Echo state graph neural networks with analogue random resistor arrays

TL;DR

This paper introduces a novel hardware-software co-designed echo state graph neural network using random resistor arrays, achieving significant improvements in energy efficiency and training cost for graph learning tasks.

Contribution

The work presents a new in-memory computing hardware platform with random resistor arrays for efficient graph neural network processing, reducing training costs and energy consumption.

Findings

Achieves 34.2x energy efficiency improvement on MUTAG dataset.

Reduces training cost by up to 570.4x compared to digital hardware.

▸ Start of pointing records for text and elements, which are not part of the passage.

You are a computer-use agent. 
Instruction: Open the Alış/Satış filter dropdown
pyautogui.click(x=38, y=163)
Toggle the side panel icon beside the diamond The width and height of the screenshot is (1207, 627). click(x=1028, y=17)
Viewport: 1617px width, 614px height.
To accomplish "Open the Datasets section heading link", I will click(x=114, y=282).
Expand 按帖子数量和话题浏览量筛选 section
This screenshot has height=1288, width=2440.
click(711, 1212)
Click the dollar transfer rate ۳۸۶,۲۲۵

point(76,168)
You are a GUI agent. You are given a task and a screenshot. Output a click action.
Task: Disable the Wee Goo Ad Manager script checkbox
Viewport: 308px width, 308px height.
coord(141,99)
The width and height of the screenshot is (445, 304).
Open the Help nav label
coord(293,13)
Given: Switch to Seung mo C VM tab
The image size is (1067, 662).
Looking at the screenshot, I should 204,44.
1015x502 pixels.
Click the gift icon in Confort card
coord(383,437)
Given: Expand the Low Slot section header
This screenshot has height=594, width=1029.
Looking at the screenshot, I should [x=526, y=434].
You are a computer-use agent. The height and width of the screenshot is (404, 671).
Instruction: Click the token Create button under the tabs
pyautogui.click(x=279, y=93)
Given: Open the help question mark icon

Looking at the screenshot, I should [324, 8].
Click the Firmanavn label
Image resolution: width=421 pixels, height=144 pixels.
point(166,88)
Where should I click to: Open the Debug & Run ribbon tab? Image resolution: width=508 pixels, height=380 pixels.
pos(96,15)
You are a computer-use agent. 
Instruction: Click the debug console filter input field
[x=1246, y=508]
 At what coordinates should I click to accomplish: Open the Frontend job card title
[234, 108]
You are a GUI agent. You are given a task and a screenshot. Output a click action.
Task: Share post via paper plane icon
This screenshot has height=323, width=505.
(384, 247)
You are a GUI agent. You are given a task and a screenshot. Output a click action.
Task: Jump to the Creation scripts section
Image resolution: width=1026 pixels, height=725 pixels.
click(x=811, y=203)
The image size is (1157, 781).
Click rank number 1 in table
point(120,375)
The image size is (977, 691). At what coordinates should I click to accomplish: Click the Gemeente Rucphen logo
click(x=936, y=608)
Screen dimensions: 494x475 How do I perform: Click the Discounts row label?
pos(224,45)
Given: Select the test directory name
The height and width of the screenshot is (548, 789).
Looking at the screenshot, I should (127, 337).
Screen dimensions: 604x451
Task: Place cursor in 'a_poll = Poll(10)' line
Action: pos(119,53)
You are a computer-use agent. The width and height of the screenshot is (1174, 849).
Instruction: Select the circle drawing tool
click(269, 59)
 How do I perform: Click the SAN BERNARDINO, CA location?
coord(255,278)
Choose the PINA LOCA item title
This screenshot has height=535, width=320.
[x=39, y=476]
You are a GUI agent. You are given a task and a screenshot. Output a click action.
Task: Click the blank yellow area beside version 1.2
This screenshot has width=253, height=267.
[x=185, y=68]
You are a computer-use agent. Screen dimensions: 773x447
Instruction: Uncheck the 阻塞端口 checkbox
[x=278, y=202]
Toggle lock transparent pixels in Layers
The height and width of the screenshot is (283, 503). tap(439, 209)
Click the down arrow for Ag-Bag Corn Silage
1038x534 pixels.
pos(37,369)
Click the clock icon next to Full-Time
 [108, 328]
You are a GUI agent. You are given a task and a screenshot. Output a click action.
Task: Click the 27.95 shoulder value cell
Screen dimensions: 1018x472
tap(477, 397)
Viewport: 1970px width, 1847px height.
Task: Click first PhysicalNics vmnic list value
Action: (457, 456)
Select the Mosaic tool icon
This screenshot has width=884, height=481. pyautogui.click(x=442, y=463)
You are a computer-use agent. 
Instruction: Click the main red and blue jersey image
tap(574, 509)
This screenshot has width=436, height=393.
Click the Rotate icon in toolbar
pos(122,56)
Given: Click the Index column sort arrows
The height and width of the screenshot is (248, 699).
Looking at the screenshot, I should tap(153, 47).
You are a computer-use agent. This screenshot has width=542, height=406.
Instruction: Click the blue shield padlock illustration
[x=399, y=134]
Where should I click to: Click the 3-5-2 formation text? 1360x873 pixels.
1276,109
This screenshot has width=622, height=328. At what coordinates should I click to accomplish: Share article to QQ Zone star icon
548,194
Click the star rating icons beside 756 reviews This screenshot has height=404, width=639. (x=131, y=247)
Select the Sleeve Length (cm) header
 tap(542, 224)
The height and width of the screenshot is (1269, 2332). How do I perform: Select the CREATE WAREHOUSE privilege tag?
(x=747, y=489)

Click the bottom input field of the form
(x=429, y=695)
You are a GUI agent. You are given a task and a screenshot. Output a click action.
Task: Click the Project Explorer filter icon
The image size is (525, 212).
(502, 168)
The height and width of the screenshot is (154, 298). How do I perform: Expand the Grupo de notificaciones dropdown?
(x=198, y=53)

Demonstrates state-of-the-art performance on multiple graph classification tasks.

Abstract

Recent years have witnessed an unprecedented surge of interest, from social networks to drug discovery, in learning representations of graph-structured data. However, graph neural networks, the machine learning models for handling graph-structured data, face significant challenges when running on conventional digital hardware, including von Neumann bottleneck incurred by physically separated memory and processing units, slowdown of Moore's law due to transistor scaling limit, and expensive training cost. Here we present a novel hardware-software co-design, the random resistor array-based echo state graph neural network, which addresses these challenges. The random resistor arrays not only harness low-cost, nanoscale and stackable resistors for highly efficient in-memory computing using simple physical laws, but also leverage the intrinsic stochasticity of dielectric breakdown to implement random projections in hardware for an echo state network that effectively minimizes the training cost thanks to its fixed and random weights. The system demonstrates state-of-the-art performance on both graph classification using the MUTAG and COLLAB datasets and node classification using the CORA dataset, achieving 34.2x, 93.2x, and 570.4x improvement of energy efficiency and 98.27%, 99.46%, and 95.12% reduction of training cost compared to conventional graph learning on digital hardware, respectively, which may pave the way for the next generation AI system for graph learning.